Some of the benefits of machine learning that have already become part of our daily lives include surfing the Internet, reading online weather report using speech recognition, and driving a car using GPS navigation among others. Some of the major enterprise functions that have been optimized using machine learning include:
Sales and marketing – You can use machine learning models for predicting which product a customer would like to buy. The inputs include customer profile such as customer activity, recent purchases, as well as personal details. Enterprises can map this information to predict the likelihood of customer response to a specific product and service.
Disaster management – Machine learning algorithms can be implemented in alarm systems in a hazardous environment such as a chemical manufacturing industry. Such algorithms analyze sensor data that includes measurement of air quality, equipment performance, employee productivity, or unusual behavior. This information can help you avoid accidents.

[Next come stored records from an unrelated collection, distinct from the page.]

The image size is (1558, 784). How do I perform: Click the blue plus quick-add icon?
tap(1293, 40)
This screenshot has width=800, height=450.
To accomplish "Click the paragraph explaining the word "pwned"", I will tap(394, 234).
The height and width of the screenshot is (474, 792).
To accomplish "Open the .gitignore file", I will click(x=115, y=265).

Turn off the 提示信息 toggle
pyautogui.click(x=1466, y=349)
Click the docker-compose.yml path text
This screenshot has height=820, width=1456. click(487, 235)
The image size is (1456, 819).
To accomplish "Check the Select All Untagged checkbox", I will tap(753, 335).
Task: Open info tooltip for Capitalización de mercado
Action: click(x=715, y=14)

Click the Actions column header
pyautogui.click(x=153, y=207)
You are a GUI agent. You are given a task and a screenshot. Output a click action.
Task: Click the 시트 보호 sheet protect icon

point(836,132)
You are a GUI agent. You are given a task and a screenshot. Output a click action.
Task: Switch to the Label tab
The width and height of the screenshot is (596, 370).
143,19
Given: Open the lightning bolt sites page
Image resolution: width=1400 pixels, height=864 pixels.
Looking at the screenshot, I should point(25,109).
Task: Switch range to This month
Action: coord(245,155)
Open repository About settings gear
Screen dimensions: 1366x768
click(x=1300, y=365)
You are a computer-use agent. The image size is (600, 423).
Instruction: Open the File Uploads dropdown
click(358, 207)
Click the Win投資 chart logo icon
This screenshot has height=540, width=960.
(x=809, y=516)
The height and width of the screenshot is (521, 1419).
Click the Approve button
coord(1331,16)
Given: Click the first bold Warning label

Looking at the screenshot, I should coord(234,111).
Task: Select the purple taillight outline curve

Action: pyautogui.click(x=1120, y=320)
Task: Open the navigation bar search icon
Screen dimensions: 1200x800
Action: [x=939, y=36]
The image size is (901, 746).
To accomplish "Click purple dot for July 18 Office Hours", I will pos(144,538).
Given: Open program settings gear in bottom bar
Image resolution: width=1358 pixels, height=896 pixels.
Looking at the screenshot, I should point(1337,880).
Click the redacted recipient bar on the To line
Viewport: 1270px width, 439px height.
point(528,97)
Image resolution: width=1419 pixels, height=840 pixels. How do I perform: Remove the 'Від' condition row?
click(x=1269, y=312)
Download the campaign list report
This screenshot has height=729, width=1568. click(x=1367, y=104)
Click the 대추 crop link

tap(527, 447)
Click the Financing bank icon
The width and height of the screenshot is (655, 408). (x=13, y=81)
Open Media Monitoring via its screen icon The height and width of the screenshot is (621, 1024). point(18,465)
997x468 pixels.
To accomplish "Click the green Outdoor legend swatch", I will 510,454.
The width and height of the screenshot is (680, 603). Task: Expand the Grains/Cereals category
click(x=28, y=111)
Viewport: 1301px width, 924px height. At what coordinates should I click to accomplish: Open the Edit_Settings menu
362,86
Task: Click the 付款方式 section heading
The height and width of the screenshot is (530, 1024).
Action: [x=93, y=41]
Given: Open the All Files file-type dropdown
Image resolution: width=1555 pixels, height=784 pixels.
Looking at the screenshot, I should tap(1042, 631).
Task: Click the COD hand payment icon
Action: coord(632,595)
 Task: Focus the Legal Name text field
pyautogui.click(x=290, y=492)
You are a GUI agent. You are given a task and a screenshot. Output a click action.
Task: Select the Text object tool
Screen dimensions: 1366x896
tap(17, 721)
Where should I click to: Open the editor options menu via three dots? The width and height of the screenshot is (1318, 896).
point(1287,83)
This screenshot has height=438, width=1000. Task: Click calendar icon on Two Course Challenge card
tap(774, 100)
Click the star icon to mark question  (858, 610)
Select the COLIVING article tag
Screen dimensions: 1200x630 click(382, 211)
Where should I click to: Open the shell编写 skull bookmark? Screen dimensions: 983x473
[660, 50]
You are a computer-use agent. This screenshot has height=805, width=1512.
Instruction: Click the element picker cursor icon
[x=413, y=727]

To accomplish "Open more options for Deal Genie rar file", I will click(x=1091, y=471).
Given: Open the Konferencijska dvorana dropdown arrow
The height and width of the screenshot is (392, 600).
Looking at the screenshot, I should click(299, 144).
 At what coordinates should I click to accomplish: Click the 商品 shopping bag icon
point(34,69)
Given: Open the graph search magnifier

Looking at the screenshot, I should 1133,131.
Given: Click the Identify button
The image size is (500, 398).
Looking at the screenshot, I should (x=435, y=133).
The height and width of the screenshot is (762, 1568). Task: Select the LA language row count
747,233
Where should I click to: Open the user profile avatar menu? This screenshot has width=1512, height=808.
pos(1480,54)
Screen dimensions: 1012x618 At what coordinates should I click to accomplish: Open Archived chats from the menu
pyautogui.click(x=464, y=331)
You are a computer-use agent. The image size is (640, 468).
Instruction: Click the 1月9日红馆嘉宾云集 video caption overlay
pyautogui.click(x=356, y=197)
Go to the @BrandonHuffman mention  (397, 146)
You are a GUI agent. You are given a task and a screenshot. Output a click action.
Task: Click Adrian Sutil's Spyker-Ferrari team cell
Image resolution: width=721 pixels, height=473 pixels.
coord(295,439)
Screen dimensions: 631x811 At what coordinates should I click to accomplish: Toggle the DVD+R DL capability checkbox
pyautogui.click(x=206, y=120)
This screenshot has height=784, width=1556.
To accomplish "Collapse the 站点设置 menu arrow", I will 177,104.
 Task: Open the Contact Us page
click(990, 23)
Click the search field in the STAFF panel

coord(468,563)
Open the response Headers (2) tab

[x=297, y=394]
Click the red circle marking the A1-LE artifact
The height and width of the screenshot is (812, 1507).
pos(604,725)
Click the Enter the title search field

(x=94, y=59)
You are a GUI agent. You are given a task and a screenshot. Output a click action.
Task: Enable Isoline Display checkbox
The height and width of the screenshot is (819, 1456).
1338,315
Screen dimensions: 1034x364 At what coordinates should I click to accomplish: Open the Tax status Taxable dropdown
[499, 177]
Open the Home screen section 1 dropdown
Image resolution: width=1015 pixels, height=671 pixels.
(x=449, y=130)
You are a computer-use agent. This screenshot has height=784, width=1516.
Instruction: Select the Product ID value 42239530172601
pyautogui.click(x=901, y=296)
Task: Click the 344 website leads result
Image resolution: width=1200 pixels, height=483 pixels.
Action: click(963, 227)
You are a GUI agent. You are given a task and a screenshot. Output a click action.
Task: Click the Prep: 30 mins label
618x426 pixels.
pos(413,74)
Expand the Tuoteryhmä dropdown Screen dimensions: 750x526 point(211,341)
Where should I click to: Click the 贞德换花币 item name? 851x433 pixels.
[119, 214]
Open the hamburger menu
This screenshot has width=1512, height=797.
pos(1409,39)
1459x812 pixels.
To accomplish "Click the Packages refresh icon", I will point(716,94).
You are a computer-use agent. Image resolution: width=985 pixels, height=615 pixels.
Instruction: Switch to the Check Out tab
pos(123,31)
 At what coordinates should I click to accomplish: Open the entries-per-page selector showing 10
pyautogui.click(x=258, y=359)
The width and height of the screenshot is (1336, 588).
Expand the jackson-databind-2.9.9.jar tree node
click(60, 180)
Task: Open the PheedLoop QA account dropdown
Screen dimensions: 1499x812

Risk and fraud management – The scope of machine learning in fraud detection is in identifying descriptions of transactions to their likelihood, and indicating whether an ongoing transaction can be fraudulent or not. This technique helps in identifying credit risk, where you can learn about the demographics and payment history details of a loan applicant; this information will assure the financial institution about the likelihood of the applicant defaulting on the given loan.
Efficient transportation – Analyzing and optimizing traffic situations is one of the benefits of applying machine learning tools. You can understand the usual traffic patterns through comprehensive analysis of sensor data, accident history, and road work. Machine learning tools predict delays, traffic jams, or road blocks and in addition, suggest a faster alternative route to public buses, commercial and consumer vehicles.
Machine learning is being incorporated into solutions in every walk of life from home thermostats to health monitoring systems, equipment maintenance, marketing software, etc. In the latest generation of products, machine learning is adding intelligence pretty much everywhere you look, and Data is driving this trend. More data is available than ever before, but tools are needed to take advantage of it. Machine learning allows the computer to learn from data.